A new report by the Center for American Progress proposes that the next President issue an Executive Order requiring climate change to be included as a consideration under the National Environmental Policy Act (NEPA).  “Government responsibilities are jeopardized by the lack of information about the consequences of federal actions for the emission of greenhouse gases and adaptation to changing climatic conditions,” the report says. Existing federal and state environmental laws and regulations—especially NEPA, the Clean Air Act, and the Endangered Species Act— provide the requisite legal authority to begin to mitigate and adapt to climate change. “It is not necessary to wait for new legislation to take action.”

The Center for American Progress, in its report, Full Disclosure: An Executive Order to Require Consideration of Global Warming Under the National Environmental Policy Act, says (p.2):

Unfortunately, executive branch agencies have largely failed to recognize and act to address the implications of climate change for their areas of responsibility….

Indeed, the U.S. government currently lacks a systematic process for evaluating the consequences of federal actions for greenhouse gas emissions or vulnerability to changing climatic conditions.

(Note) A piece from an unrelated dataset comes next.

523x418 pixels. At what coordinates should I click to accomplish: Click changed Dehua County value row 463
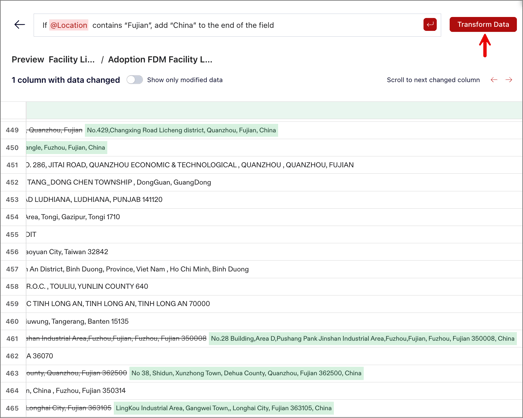tap(246, 373)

This situation contributes directly to a critical gap in information needed to make decisions about the costs and consequences of federal actions for global warming.

Over the past decade, the lack of such assessments might once have been accepted as a product of scientific uncertainty or, perhaps, personal or political ideology. Today, however, the failure to consider these issues approaches negligence in the stewardship of public resources. This paper examines how another foundational environmental law, the National Environmental Policy Act, should be applied to fill this critical information gap by requiring the consideration of global warming in environmental assessments of federal actions.

NEPA is designed to provide full disclosure of the environmental effects of federal actions to the government and to the public. The law is intended to ensure that decision-makers are armed with a complete understanding of the environmental impacts associated with such decisions. Failure to systematically consider global warming under NEPA undermines this goal. That’s why the federal government must clarify NEPA’s authority to ensure that global warming is systematically considered during environmental assessments of federal actions, rather than relying upon a series of litigation challenges to force attention to this issue, as is currently the case. The government should not waste its limited resources defending the notion that information about climate change is not relevant to decision-makers or the public.” [emphasis added]


The Bush Administration has been doing precisely this—wasting limited time and taxpayer dollars avoiding the truth and averting public attention from the realities of climate change—and to this day continues to interfere with the communication of information crucial to adequate planning and preparedness for climate change impacts. The recent “stealth release” of a Climate Change Science Program report identifying a set of serious likely impacts of climate change on the transportation infrastructure in the Gulf coast region is just one more case in point.  (See our post on this here.) 

Remedying the “critical gap in information” is a key component of Climate Science Watch’s National Climate Change Preparedness Initiative.